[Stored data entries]
____________

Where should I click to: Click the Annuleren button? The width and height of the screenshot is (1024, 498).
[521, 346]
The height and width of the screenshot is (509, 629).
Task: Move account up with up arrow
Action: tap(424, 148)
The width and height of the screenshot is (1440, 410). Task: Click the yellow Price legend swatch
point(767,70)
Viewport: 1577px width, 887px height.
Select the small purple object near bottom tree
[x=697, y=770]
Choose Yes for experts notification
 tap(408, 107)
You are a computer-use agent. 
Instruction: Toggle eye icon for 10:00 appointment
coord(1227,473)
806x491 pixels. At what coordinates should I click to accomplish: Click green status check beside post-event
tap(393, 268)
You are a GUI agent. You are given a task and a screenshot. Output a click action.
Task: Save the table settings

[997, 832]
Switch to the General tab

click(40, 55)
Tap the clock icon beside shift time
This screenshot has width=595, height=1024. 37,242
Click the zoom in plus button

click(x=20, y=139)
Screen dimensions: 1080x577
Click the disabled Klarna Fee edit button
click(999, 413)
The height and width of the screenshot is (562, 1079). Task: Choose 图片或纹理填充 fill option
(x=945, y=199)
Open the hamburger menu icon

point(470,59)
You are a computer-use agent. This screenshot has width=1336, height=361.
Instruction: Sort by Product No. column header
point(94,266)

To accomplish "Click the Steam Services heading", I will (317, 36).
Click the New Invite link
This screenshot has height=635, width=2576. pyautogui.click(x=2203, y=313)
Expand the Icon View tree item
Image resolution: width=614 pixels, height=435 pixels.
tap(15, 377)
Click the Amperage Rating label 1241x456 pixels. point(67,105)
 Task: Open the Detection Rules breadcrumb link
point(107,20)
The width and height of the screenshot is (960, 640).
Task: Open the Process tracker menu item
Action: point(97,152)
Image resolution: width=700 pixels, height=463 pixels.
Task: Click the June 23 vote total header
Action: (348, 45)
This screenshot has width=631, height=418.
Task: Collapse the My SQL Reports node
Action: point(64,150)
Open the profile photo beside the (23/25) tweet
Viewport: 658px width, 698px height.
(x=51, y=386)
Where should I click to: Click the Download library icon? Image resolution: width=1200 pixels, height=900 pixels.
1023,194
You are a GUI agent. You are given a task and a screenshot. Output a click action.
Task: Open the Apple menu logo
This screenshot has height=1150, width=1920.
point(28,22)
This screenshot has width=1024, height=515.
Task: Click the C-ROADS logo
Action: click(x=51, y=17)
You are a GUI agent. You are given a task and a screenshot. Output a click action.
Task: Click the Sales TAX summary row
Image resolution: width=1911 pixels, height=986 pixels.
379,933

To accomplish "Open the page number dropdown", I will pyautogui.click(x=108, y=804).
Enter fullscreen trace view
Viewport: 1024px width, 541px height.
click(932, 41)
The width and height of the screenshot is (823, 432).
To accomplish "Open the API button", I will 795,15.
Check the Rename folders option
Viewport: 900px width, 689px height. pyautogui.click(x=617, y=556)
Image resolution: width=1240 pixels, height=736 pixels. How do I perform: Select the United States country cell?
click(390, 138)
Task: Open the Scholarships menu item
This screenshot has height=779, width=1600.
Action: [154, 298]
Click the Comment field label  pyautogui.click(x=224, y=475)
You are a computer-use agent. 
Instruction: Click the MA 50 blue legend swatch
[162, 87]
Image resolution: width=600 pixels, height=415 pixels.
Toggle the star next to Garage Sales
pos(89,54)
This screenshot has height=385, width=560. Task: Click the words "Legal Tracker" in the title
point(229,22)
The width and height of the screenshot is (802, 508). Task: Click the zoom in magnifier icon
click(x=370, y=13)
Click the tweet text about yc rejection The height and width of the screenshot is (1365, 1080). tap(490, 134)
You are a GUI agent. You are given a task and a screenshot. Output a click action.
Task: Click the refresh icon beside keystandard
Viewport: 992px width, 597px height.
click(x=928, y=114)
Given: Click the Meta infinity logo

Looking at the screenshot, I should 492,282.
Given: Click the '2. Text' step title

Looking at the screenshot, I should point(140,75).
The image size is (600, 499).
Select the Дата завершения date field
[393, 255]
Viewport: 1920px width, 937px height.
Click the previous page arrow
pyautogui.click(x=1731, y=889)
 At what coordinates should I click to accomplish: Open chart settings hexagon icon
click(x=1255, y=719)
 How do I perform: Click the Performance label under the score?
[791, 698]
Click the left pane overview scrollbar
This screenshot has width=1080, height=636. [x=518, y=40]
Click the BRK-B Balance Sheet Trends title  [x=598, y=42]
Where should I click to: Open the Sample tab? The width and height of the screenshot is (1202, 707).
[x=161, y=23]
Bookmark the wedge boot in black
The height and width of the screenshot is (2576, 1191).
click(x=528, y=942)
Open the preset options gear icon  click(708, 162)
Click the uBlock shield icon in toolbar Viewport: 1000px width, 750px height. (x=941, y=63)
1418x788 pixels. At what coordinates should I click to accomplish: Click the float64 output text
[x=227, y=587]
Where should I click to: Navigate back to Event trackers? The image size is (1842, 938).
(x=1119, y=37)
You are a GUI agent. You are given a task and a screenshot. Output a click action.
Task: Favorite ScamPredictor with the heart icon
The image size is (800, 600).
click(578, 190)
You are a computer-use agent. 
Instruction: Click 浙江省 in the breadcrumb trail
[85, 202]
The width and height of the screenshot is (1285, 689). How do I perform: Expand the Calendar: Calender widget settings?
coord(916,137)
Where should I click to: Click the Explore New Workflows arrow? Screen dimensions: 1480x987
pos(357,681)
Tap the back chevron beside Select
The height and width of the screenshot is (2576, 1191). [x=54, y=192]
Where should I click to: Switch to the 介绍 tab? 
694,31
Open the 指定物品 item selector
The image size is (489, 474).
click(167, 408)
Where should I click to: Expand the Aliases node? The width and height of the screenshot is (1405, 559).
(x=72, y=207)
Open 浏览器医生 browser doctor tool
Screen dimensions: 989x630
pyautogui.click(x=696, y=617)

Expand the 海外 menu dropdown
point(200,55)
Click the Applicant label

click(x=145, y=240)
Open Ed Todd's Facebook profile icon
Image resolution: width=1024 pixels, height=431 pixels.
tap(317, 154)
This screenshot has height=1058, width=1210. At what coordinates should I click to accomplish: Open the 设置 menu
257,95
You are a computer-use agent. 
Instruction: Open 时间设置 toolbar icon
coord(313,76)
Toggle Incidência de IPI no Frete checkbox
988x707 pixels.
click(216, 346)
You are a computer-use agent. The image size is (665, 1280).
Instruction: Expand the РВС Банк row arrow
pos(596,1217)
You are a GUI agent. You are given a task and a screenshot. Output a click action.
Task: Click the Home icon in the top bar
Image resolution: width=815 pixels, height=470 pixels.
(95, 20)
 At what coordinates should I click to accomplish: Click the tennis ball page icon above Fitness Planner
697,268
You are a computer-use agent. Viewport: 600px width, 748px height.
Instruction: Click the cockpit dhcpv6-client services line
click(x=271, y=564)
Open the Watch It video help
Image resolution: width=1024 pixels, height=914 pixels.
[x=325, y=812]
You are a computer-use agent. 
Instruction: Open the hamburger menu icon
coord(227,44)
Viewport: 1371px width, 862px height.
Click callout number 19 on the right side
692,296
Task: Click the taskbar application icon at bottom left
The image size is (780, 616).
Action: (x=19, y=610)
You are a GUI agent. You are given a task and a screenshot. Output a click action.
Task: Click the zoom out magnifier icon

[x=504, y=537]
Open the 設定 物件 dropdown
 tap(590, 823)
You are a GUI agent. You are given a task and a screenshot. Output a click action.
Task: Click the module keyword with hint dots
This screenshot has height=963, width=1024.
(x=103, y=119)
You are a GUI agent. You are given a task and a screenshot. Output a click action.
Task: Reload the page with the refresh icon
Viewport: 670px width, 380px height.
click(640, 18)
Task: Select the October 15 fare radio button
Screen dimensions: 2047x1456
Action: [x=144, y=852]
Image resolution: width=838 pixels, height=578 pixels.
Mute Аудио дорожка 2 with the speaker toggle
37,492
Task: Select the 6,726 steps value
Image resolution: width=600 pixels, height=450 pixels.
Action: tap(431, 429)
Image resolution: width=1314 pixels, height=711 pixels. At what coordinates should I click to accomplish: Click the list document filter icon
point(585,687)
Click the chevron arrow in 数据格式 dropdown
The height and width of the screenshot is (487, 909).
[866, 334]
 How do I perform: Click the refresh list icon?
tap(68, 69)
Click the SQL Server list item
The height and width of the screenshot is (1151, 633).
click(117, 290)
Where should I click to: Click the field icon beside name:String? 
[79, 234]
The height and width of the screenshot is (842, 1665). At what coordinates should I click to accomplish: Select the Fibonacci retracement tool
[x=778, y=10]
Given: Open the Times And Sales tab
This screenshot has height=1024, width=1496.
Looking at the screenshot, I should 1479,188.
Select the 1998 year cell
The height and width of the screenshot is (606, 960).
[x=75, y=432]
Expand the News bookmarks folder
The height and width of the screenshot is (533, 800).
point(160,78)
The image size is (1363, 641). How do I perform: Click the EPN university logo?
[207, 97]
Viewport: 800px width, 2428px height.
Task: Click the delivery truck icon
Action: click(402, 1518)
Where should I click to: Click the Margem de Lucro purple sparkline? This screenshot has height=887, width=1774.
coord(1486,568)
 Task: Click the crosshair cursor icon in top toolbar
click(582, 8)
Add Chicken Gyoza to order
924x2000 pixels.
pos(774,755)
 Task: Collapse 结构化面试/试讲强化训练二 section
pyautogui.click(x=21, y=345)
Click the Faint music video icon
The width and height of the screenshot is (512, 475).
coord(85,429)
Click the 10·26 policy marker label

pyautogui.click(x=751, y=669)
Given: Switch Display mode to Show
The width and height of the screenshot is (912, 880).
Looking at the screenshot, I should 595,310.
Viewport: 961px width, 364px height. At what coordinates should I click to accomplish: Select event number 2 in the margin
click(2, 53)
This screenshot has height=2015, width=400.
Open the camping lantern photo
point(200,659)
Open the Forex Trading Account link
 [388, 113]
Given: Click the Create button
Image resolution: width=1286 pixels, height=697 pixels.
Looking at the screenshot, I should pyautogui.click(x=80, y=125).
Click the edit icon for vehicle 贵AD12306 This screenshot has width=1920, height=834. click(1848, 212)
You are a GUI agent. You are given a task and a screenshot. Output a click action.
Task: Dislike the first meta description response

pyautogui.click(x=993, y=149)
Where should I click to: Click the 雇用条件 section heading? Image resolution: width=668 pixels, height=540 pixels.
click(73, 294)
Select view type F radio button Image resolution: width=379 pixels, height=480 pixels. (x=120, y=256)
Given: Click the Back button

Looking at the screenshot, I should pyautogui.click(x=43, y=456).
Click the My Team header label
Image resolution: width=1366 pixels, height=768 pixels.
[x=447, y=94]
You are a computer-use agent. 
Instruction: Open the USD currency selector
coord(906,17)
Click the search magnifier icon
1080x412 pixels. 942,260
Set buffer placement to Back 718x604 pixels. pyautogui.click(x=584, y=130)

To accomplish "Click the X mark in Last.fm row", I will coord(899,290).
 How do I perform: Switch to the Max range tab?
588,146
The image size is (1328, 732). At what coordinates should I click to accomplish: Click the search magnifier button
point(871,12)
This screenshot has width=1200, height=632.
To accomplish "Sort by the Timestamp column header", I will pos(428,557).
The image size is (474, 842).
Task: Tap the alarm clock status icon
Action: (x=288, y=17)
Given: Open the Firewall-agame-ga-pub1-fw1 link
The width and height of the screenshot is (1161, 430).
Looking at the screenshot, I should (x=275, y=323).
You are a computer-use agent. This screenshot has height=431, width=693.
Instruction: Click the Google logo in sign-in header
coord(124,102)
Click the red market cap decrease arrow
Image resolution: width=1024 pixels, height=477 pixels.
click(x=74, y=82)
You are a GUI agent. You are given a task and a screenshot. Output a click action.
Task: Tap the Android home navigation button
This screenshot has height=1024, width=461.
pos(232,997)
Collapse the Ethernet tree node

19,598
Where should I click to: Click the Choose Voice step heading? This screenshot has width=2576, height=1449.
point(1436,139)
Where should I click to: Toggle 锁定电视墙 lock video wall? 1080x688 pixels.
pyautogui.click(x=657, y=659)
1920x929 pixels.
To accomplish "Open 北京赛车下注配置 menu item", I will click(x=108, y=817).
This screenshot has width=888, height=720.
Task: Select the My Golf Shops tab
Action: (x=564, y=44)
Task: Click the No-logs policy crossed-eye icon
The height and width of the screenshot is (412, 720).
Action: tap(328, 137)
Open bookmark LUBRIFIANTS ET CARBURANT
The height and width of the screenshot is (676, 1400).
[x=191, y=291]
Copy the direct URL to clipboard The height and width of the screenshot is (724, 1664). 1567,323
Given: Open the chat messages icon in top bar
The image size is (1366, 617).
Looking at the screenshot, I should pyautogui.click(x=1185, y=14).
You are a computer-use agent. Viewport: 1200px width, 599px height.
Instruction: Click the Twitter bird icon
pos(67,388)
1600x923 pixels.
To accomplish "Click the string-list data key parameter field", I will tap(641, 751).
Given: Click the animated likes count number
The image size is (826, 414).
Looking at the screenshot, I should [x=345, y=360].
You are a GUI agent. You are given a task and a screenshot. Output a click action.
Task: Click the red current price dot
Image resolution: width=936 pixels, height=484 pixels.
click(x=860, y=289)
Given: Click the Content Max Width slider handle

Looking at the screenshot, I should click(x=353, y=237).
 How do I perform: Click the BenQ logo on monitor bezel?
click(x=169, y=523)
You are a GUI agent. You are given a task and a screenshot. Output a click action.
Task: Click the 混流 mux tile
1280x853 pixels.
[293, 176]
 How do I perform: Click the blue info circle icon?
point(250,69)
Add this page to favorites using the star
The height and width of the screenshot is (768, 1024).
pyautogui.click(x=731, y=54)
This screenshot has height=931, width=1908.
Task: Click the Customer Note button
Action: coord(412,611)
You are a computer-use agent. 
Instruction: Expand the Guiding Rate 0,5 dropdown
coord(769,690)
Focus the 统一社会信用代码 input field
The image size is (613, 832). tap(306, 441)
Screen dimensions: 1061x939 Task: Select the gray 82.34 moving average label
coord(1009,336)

____________

Report how many lines in the data contain the word "radio", with no words besides the number.

Solution to the problem: 2